Sur la scène de l’auditorium ce samedi, la sociologue Marie-Cécile Naves met un point d’honneur à déboulonner plusieurs clichés sur la place des femmes dans la résolution de conflits. L’une de ses cibles concerne la « passivité des femmes », alors que la plupart des reportages en zones de guerre, depuis plus d’un siècle, démontrent qu’ils sont essentiellement dus à l’engagement masculin. Le souvenir des guerres mondiales en Occident a imprimé dans l’inconscient collectif cette idée de femme en retrait, qui s’occupe de sa famille. Mais ailleurs dans le Monde, là où l’on est confronté à la menace de la guerre en permanence, les femmes réagissent à l’urgence des drames avec pugnacité. La sociologue évoque par exemple les Mères de la place de Mai à Buenos Aires. Cette association de mères argentines se battait pour retrouver les enfants emportés par la dictature militaire de Jorge Rafael Videla, entre 1976 et 1983.
Éduquer pour survivre
À ce jour, cent mille ONG à travers le monde ont été fondées par des femmes. Au-delà de ces organismes officiels, des micro-initiatives humanitaires bourgeonnent parmi la poussière, les décombres et les parpaings. Kamal Redouani, grand reporter au Moyen-Orient, raconte l’histoire de cette enseignante qui donne des cours aux enfants dans un théâtre en ruines. « Quand on les observe, on a l’impression que tout va bien. Elle transmet la vie, le bonheur », se rappelle-t-il, ému. Mais le journaliste se souvient surtout de Mouna, jeune femme de Raqqa qui a décidé de ne plus craindre la menace djihadiste. « La première fois que je l’ai vu, c’était sur YouTube. On la voit face à une troupe de miliciens de Daesh, et elle gueule. Elle leur crie dessus, les insulte, les traite d’ignares, leur dit qu’ils ne sont pas musulmans ». Intervenante du nouveau documentaire Syrie : des femmes dans la guerre de Kamal Redouani, Mouna a payé le prix de son courage. « Son frère a été emprisonné et torturé, ses sœurs ont été torturées et violées en prison », dit-il.
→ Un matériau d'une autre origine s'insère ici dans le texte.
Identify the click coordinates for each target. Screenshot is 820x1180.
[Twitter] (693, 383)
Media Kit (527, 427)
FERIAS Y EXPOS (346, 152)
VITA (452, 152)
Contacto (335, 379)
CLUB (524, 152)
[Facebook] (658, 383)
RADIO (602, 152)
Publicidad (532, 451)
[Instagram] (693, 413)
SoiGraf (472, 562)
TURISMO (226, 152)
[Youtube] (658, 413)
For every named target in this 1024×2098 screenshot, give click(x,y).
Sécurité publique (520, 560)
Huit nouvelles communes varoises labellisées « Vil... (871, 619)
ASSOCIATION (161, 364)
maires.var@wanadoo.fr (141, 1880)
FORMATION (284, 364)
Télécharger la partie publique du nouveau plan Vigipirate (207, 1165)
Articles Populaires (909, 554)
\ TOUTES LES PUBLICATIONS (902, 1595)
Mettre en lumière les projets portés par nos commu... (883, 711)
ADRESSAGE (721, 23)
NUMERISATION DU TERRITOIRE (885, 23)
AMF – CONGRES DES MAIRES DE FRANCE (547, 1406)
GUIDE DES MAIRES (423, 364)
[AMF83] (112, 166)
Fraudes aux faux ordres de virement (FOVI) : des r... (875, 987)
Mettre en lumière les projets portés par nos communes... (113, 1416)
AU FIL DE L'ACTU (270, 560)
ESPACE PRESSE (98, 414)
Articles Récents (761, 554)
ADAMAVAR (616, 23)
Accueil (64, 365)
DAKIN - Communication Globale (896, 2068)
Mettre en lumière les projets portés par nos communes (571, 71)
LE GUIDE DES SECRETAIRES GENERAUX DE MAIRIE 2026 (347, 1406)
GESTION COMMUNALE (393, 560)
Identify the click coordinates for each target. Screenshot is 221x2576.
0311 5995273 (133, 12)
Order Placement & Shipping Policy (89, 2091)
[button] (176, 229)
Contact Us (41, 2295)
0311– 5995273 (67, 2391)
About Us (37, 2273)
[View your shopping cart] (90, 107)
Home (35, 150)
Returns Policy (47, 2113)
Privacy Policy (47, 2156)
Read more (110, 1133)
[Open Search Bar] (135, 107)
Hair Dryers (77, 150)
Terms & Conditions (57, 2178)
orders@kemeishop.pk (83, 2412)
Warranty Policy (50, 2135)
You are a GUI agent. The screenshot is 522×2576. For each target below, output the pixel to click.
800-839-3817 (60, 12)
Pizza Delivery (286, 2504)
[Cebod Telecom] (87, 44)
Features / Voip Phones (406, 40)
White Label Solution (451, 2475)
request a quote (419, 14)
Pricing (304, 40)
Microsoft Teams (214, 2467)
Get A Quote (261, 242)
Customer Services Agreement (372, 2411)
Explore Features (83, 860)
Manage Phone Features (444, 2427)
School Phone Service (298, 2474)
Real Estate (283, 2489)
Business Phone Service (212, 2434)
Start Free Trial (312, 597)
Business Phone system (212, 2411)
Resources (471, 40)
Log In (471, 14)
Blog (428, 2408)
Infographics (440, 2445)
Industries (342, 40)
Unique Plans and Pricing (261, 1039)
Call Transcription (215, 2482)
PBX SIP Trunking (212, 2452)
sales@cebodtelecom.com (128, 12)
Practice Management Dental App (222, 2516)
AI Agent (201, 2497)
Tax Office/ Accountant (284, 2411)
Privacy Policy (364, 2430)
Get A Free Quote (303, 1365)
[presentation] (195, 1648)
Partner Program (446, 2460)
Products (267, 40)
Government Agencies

Aujourd’hui, la jeune syrienne vit à la frontière de son pays pour se tenir le plus en sécurité possible, et enseigne « la rage et la liberté » aux femmes de Raqqa. Libérées de leur chappe de plomb, certaines ont trouvé la force de faire face au poids des traditions et à l’influence de leur époux. « Le mari d’une des femmes qui suit Mouna l’a menacé de la mettre dehors, et elle lui a tenu tête grâce aux encouragements de Mouna. Dans un pays qui a explosé, on écarte les femmes, on ne les voit pas ». Adam Dicko, activiste malienne, croit elle aussi que c’est en éduquant qu’une inversion de paradigme pourra s’opérer. Elle est absente de cette table ronde, prise par le sommet Afrique-France de Montpellier en compagnie du président Emmanuel Macron, mais a tenu à intervenir virtuellement. « Il y a une expression qui dit que la jeunesse, c’est l’avenir. Elle est fausse. La jeunesse, c’est maintenant, le futur c’est aujourd’hui », déclare l’activiste, le visage projeté sur l’écran géant de la salle de conférence.